The myocardin-related transcription factor, MASTR, cooperates with MyoD to activate skeletal muscle gene expression

Abstract

The myocardin family proteins (myocardin, MRTF-A, and MRTF-B) are serum response factor (SRF) cofactors and potent transcription activators. Gene-ablation studies have indicated important developmental functions for myocardin family proteins primarily in regulation of cardiac and smooth muscle development. Using Xenopus genome and cDNA databases, we identified a myocardin-related transcription factor expressed specifically in the skeletal muscle lineage.
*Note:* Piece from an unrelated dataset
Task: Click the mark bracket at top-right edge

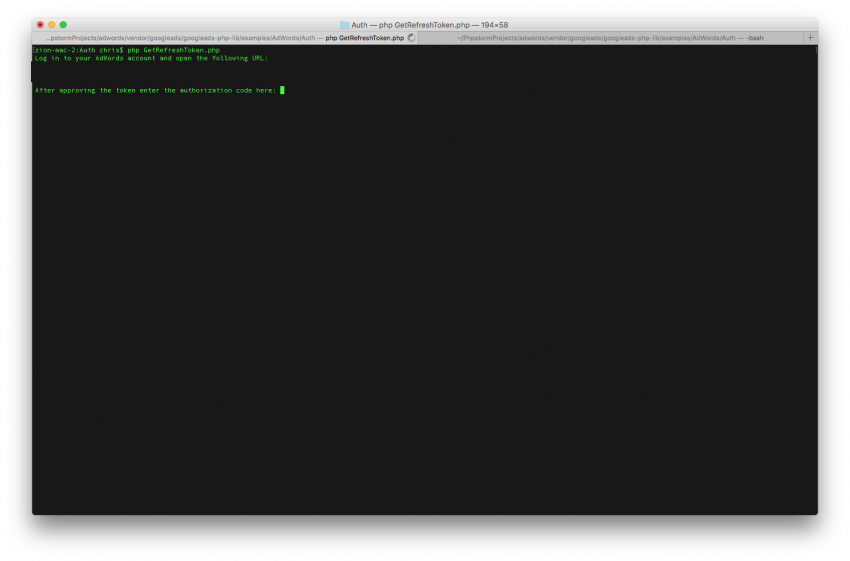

Synteny and sequence alignments indicate that this gene is the frog orthologue of mouse MASTR [Creemers EE, Sutherland LB, Oh J, Barbosa AC, Olson EN (2006) Coactivation of MEF2 by the SAP domain proteins myocardin and MASTR. Mol Cell 23:83-96]. Inhibition of MASTR function in the Xenopus embryo by using dominant-negative constructions or morpholino knockdown results in a dramatic reduction in expression of skeletal muscle marker genes. Overexpression of MASTR in whole embryos or embryonic tissue explants induces ectopic expression of muscle marker genes. Furthermore, MASTR cooperates with the myogenic regulatory factors MyoD and Myf5 to activate transcription of skeletal muscle genes. An essential function for MASTR in regulation of myogenic development in the vertebrate embryo has not been previously indicated.